Comparing Australian orthopaedic surgeons' reported use of thromboprophylaxis following arthroplasty in 2012 and 2017

Affiliations
Comparative Study

Comparing Australian orthopaedic surgeons' reported use of thromboprophylaxis following arthroplasty in 2012 and 2017

Corinne Mirkazemi et al. BMC Musculoskelet Disord. .

Abstract

Background: It is generally accepted that all arthroplasty patients should receive venous thromboembolism (VTE) and bleeding risk assessments, and that postoperative thromboprophylaxis be routinely prescribed where appropriate. Guideline recommendations regarding what to prescribe, however, have been inconsistent over the years, particularly regarding the appropriateness of aspirin. Our aim was to explore thromboprophylaxis patterns in use following hip and knee arthroplasty in Australia, and to examine associated variables.

Methods: Orthopaedic surgeons were invited via mail to participate in two national surveys, conducted in 2012 (N = 478) and 2017 (N = 820), respectively.
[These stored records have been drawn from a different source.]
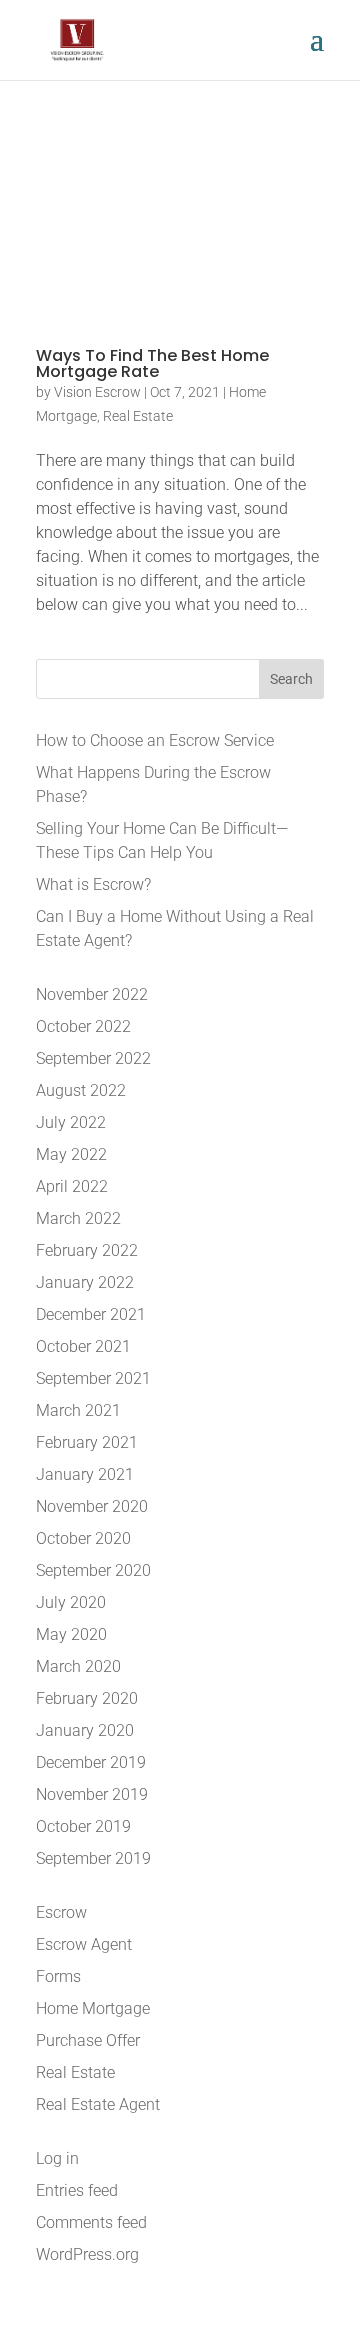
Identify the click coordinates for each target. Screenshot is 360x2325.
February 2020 (87, 1698)
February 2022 (87, 1250)
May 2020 (71, 1634)
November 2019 (92, 1794)
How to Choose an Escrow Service (155, 740)
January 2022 (85, 1282)
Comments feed (91, 2222)
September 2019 (93, 1858)
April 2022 (72, 1186)
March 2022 (78, 1218)
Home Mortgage (93, 2008)
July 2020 (71, 1602)
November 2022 (92, 994)
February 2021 (87, 1442)
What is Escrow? (93, 884)
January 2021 (85, 1474)
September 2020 (93, 1570)
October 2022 (83, 1026)
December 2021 (91, 1314)
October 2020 (83, 1538)
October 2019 (83, 1826)
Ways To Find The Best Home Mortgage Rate (152, 363)
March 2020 (78, 1666)
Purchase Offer (88, 2040)
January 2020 (85, 1730)
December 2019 (91, 1762)
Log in (57, 2158)
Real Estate (138, 416)
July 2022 (71, 1122)
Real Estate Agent (98, 2104)
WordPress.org (87, 2254)
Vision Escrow (97, 392)
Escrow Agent (84, 1944)
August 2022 (81, 1090)
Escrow (61, 1912)
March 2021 (78, 1410)
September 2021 (93, 1378)
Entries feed (77, 2190)
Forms (58, 1976)
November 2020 (92, 1506)
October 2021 (83, 1346)
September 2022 (93, 1058)
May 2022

Results: The final response rates were 50.0 and 65.8% for 2012 and 2017, respectively. The thromboprophylaxis prescribing routines reported by respondents were divided into four categories: anticoagulant-only (the same anticoagulant-only routine for everyone), aspirin-only (aspirin for everyone), staged-supply (an anticoagulant during the initial postoperative period, followed by aspirin, for everyone) and risk-stratification routines (differing regimens depending on patients' perceived risk of VTE). The most common approaches reported were anticoagulant-only routines; however, their popularity almost halved within the five-year period (from ~ 74% to ~ 41%). Conversely, staged-supply and risk-stratification protocol usage increased by more than two and nine times, respectively. In 2017, over one-half of surgeons reported prescribing aspirin in their practice. Reported concern for postoperative VTE and infections (OR 0.555 95% CI 0.396-0.779, p = 0.001 and OR 1.455 95% CI 1.010-2.097, p = 0.044 respectively), as well as Arthroplasty Society membership (OR 2.814 95% CI 1.367-5.790, p = 0.005) were predictors for use of aspirin (Cox and Snell R square = 0.072). The factor most commonly reported to shape surgeons' protocols was research literature. Factors limiting prescribing of pharmacological prophylaxis included a perception that it increases bleeding and wound infection risk, is inconvenient, and lacks evidence applicable to real-world practice.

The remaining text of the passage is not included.